Alec, like garum, once the name of a fish (possibly the anchovy), came to signify only the sauce made from it, and subsequently from other cheap fish. It differed from garum chiefly from being thicker, and judging from the recipes probably nastier. You took first the dregs and fæculence remaining after the garum liquor had been decanted: to them, add turbid brine, sodden bodies of the fish, etc., and then you have the semi-solid compound, from which alec was derived, not inaptly yclept “Putrilago.”[499]
If, as Badham (p. 69) asserts but not convincingly, garum a double duty served, as a sauce and as a liqueur, the price of the latter was exorbitant, over £3 a gallon.[500] Martial (Ep., XIII. 102) in
“Expirantis adhuc scombri de sanguine primo Accipe fastosum, munera cara, garum,”
calls attention to the expensive nature of his present, for garum made from the scomber was in Pliny’s words “laudatissimum,” while the ἄλμη, or muria, fabricated from the intestines and nothing else of the tunny was cheap and inferior.
Apart from their gastronomic popularity, the medical efficacy of the various gara as pæaned by Pliny must, like the Waverley Pen, have “come as a boon and a blessing to men,” in the wide range of their cures.[501] For ulcers of the mouth and ears, one mirifice prodest. On the application of other gara, “dumb-foundered flee away” burns, blains, dysenteries, bites of dogs, maximeque crocodili, etc. Chapter 44 might indeed easily pass as the leaflet of an advance agent for a patent pill.
With the knowledge and use of the various internal parts of fish, it is strange to find Caviare, made out of the roe of the Sturgeon, first in a recipe of the ninth century. Soft and hard roes then, as now, were generally exported, but as a separate article it became known only in Byzantine times.[502]

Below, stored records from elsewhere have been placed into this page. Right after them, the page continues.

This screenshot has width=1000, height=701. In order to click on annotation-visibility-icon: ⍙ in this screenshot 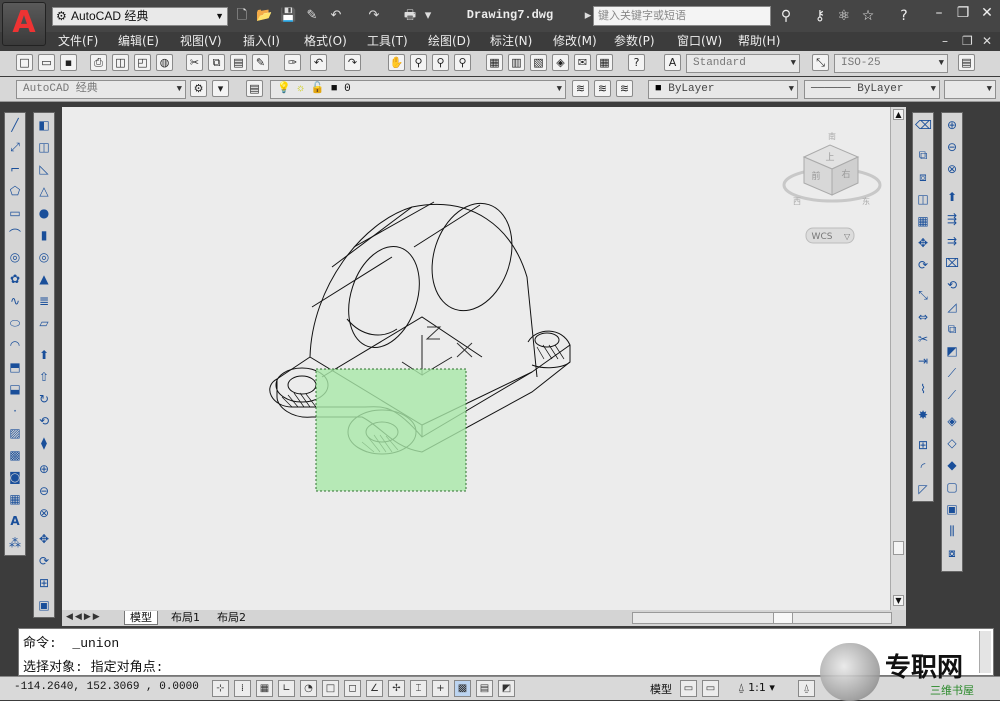, I will do `click(806, 688)`.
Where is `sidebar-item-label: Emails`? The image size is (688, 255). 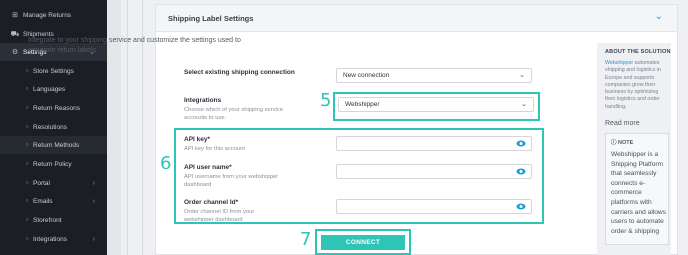 sidebar-item-label: Emails is located at coordinates (43, 201).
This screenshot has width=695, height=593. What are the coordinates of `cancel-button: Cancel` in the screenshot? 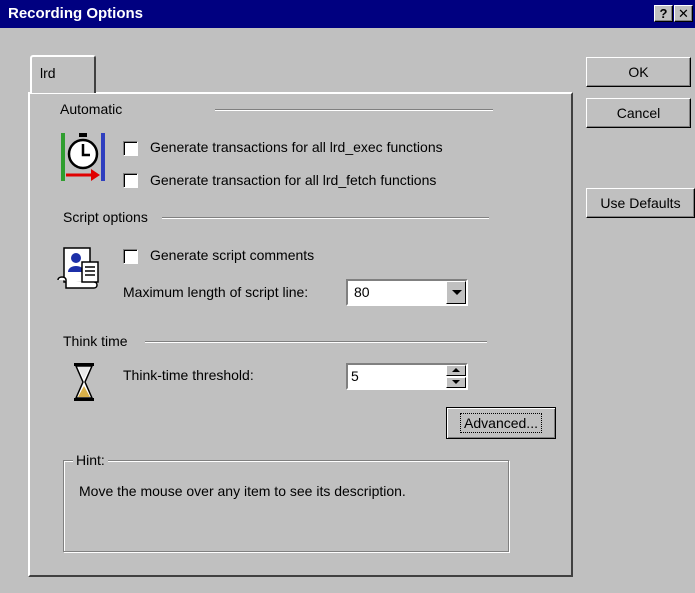 It's located at (638, 113).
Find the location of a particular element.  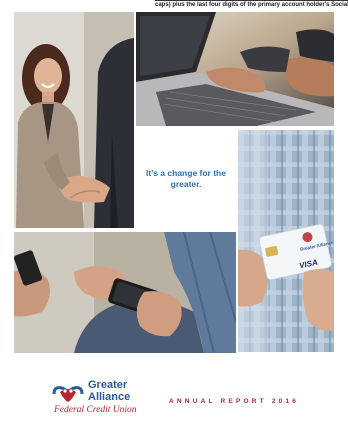

card-illustration: Greater Alliance VISA is located at coordinates (286, 241).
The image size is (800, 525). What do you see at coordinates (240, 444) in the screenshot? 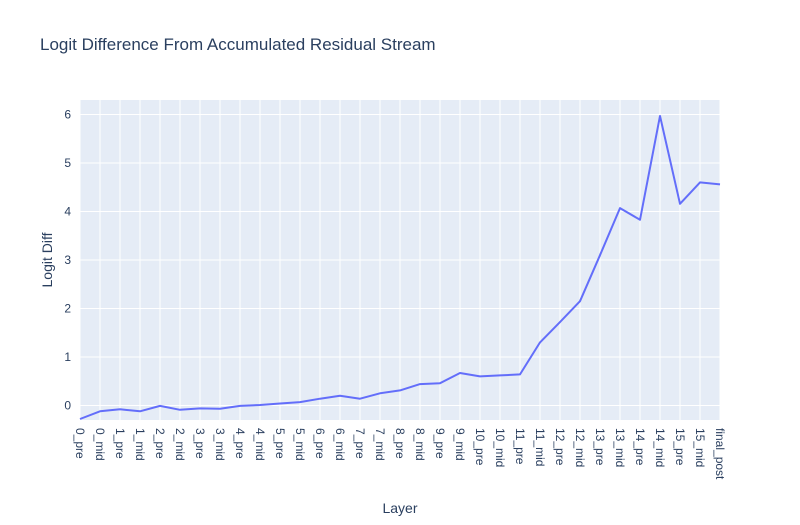
I see `x-tick-label: 4_pre` at bounding box center [240, 444].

With the hungry desire for fish among all classes and with the deep pockets of the rich enabling them to go to any extreme price, is it any wonder that the trade of a fishmonger at Athens and Rome was most lucrative? Several fishmongers acquired large fortunes and high position. The Athenians even raised to the rank of citizens the sons of Chærephilus, for the adequate reason that he sold such excellent pickled fish![503]
At Athens, and probably at Rome, there existed a Society or Corporation of Fishmongers, akin to our own Fishmongers’ Company, one of the many trade guilds of mediæval times. Its power and political pull often defeated or evaded the stringent regulations, which from time to time fixed the price of fish. In early times fish were sold by the fishermen themselves, as soon as the Fish-Market at Rome had been opened by the ringing of its bell.